ACTIVITY:
Because the lines must stay identical, write out the data without changing anything.

DATASET RECORDS:
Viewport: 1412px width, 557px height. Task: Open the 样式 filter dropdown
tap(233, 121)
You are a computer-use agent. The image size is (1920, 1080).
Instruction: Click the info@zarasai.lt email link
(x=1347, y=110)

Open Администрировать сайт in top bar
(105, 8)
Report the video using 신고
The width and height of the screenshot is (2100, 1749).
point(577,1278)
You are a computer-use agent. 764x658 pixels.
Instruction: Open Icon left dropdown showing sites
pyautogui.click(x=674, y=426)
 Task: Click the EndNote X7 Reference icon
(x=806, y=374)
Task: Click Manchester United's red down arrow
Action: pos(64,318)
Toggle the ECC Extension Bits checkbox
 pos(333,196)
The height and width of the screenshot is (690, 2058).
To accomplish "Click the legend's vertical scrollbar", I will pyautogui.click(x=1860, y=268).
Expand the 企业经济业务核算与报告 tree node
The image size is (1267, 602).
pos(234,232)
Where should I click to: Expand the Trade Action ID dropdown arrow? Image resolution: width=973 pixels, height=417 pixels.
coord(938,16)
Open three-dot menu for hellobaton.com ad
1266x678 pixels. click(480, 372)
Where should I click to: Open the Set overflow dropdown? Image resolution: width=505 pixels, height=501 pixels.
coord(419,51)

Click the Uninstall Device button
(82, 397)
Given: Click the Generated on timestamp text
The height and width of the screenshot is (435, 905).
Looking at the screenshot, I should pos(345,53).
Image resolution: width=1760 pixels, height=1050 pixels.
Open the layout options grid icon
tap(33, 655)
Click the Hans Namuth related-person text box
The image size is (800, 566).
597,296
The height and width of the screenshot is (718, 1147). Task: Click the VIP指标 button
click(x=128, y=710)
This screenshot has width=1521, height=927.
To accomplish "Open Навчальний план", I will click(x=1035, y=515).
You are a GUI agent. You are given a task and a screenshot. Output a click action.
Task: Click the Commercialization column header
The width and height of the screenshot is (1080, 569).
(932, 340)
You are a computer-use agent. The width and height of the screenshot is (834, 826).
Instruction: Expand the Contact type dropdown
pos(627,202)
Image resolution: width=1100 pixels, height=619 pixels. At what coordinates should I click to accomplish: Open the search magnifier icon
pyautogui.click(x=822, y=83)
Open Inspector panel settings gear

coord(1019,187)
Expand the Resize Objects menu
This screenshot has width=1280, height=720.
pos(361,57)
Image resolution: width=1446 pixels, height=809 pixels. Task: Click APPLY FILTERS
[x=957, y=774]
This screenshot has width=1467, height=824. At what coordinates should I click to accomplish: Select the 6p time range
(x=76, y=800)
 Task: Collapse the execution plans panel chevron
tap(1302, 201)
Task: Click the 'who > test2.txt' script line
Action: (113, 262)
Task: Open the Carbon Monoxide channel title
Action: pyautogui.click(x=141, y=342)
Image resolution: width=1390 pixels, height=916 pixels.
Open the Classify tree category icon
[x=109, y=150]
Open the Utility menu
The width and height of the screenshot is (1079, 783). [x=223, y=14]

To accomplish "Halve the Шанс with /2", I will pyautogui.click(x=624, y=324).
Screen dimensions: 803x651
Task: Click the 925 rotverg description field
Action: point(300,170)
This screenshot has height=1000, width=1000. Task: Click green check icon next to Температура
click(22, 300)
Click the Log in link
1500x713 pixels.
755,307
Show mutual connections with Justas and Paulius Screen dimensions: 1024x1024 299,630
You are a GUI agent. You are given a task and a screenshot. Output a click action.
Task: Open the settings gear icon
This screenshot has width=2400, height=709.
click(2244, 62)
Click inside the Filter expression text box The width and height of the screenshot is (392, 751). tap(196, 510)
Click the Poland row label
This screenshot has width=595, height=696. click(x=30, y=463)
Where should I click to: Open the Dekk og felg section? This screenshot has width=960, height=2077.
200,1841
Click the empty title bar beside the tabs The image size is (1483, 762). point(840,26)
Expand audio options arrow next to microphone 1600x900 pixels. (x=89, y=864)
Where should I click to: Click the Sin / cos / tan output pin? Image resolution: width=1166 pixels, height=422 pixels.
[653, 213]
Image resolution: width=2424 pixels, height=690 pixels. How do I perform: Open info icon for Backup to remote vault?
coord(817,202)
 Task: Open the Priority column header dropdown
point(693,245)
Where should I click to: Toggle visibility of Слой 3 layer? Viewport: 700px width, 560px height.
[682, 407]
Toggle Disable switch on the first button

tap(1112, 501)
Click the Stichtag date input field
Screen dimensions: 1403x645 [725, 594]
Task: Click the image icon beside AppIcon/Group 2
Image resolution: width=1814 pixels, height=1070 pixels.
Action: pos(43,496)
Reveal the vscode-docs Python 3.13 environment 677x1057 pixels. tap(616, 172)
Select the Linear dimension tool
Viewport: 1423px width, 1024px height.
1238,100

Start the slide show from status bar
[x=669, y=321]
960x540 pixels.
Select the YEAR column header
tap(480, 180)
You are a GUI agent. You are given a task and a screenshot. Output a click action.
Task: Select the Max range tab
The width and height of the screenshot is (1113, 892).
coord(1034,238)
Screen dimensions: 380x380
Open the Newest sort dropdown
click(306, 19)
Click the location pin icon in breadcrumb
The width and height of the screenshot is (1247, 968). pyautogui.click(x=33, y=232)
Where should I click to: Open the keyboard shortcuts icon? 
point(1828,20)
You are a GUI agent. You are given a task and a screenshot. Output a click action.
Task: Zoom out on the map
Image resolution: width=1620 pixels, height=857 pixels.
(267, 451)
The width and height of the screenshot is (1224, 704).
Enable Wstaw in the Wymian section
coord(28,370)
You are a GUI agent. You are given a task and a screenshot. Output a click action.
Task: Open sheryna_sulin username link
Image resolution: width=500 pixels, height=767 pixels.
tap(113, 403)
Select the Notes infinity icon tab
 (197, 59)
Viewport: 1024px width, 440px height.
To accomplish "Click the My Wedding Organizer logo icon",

TASK RESULT:
Viewport: 1412px width, 557px height. Task: Open the 样式 filter dropdown
tap(233, 121)
You are a computer-use agent. The image size is (1920, 1080).
Instruction: Click the info@zarasai.lt email link
(x=1347, y=110)

Open Администрировать сайт in top bar
(105, 8)
Report the video using 신고
The width and height of the screenshot is (2100, 1749).
point(577,1278)
You are a computer-use agent. 764x658 pixels.
Instruction: Open Icon left dropdown showing sites
pyautogui.click(x=674, y=426)
 Task: Click the EndNote X7 Reference icon
(x=806, y=374)
Task: Click Manchester United's red down arrow
Action: pos(64,318)
Toggle the ECC Extension Bits checkbox
 pos(333,196)
The height and width of the screenshot is (690, 2058).
To accomplish "Click the legend's vertical scrollbar", I will pyautogui.click(x=1860, y=268).
Expand the 企业经济业务核算与报告 tree node
The image size is (1267, 602).
pos(234,232)
Where should I click to: Expand the Trade Action ID dropdown arrow? Image resolution: width=973 pixels, height=417 pixels.
coord(938,16)
Open three-dot menu for hellobaton.com ad
1266x678 pixels. click(480, 372)
Where should I click to: Open the Set overflow dropdown? Image resolution: width=505 pixels, height=501 pixels.
coord(419,51)

Click the Uninstall Device button
(82, 397)
Given: Click the Generated on timestamp text
The height and width of the screenshot is (435, 905).
Looking at the screenshot, I should pos(345,53).
Image resolution: width=1760 pixels, height=1050 pixels.
Open the layout options grid icon
tap(33, 655)
Click the Hans Namuth related-person text box
The image size is (800, 566).
597,296
The height and width of the screenshot is (718, 1147). Task: Click the VIP指标 button
click(x=128, y=710)
This screenshot has width=1521, height=927.
To accomplish "Open Навчальний план", I will click(x=1035, y=515).
You are a GUI agent. You are given a task and a screenshot. Output a click action.
Task: Click the Commercialization column header
The width and height of the screenshot is (1080, 569).
(932, 340)
You are a computer-use agent. The width and height of the screenshot is (834, 826).
Instruction: Expand the Contact type dropdown
pos(627,202)
Image resolution: width=1100 pixels, height=619 pixels. At what coordinates should I click to accomplish: Open the search magnifier icon
pyautogui.click(x=822, y=83)
Open Inspector panel settings gear

coord(1019,187)
Expand the Resize Objects menu
This screenshot has width=1280, height=720.
pos(361,57)
Image resolution: width=1446 pixels, height=809 pixels. Task: Click APPLY FILTERS
[x=957, y=774]
This screenshot has width=1467, height=824. At what coordinates should I click to accomplish: Select the 6p time range
(x=76, y=800)
 Task: Collapse the execution plans panel chevron
tap(1302, 201)
Task: Click the 'who > test2.txt' script line
Action: (113, 262)
Task: Open the Carbon Monoxide channel title
Action: pyautogui.click(x=141, y=342)
Image resolution: width=1390 pixels, height=916 pixels.
Open the Classify tree category icon
[x=109, y=150]
Open the Utility menu
The width and height of the screenshot is (1079, 783). [x=223, y=14]

To accomplish "Halve the Шанс with /2", I will pyautogui.click(x=624, y=324).
Screen dimensions: 803x651
Task: Click the 925 rotverg description field
Action: point(300,170)
This screenshot has height=1000, width=1000. Task: Click green check icon next to Температура
click(22, 300)
Click the Log in link
1500x713 pixels.
755,307
Show mutual connections with Justas and Paulius Screen dimensions: 1024x1024 299,630
You are a GUI agent. You are given a task and a screenshot. Output a click action.
Task: Open the settings gear icon
This screenshot has width=2400, height=709.
click(2244, 62)
Click inside the Filter expression text box The width and height of the screenshot is (392, 751). tap(196, 510)
Click the Poland row label
This screenshot has width=595, height=696. click(x=30, y=463)
Where should I click to: Open the Dekk og felg section? This screenshot has width=960, height=2077.
200,1841
Click the empty title bar beside the tabs The image size is (1483, 762). point(840,26)
Expand audio options arrow next to microphone 1600x900 pixels. (x=89, y=864)
Where should I click to: Click the Sin / cos / tan output pin? Image resolution: width=1166 pixels, height=422 pixels.
[653, 213]
Image resolution: width=2424 pixels, height=690 pixels. How do I perform: Open info icon for Backup to remote vault?
coord(817,202)
 Task: Open the Priority column header dropdown
point(693,245)
Where should I click to: Toggle visibility of Слой 3 layer? Viewport: 700px width, 560px height.
[682, 407]
Toggle Disable switch on the first button

tap(1112, 501)
Click the Stichtag date input field
Screen dimensions: 1403x645 [725, 594]
Task: Click the image icon beside AppIcon/Group 2
Image resolution: width=1814 pixels, height=1070 pixels.
Action: pos(43,496)
Reveal the vscode-docs Python 3.13 environment 677x1057 pixels. tap(616, 172)
Select the Linear dimension tool
Viewport: 1423px width, 1024px height.
1238,100

Start the slide show from status bar
[x=669, y=321]
960x540 pixels.
Select the YEAR column header
tap(480, 180)
You are a GUI agent. You are given a task and a screenshot. Output a click action.
Task: Select the Max range tab
The width and height of the screenshot is (1113, 892).
coord(1034,238)
Screen dimensions: 380x380
Open the Newest sort dropdown
click(306, 19)
Click the location pin icon in breadcrumb
The width and height of the screenshot is (1247, 968). pyautogui.click(x=33, y=232)
Where should I click to: Open the keyboard shortcuts icon? 
point(1828,20)
You are a GUI agent. You are given a task and a screenshot. Output a click action.
Task: Zoom out on the map
Image resolution: width=1620 pixels, height=857 pixels.
(267, 451)
The width and height of the screenshot is (1224, 704).
Enable Wstaw in the Wymian section
coord(28,370)
You are a GUI agent. You are given a task and a screenshot. Output a click action.
Task: Open sheryna_sulin username link
Image resolution: width=500 pixels, height=767 pixels.
tap(113, 403)
Select the Notes infinity icon tab
 (197, 59)
Viewport: 1024px width, 440px height.
To accomplish "Click the My Wedding Organizer logo icon",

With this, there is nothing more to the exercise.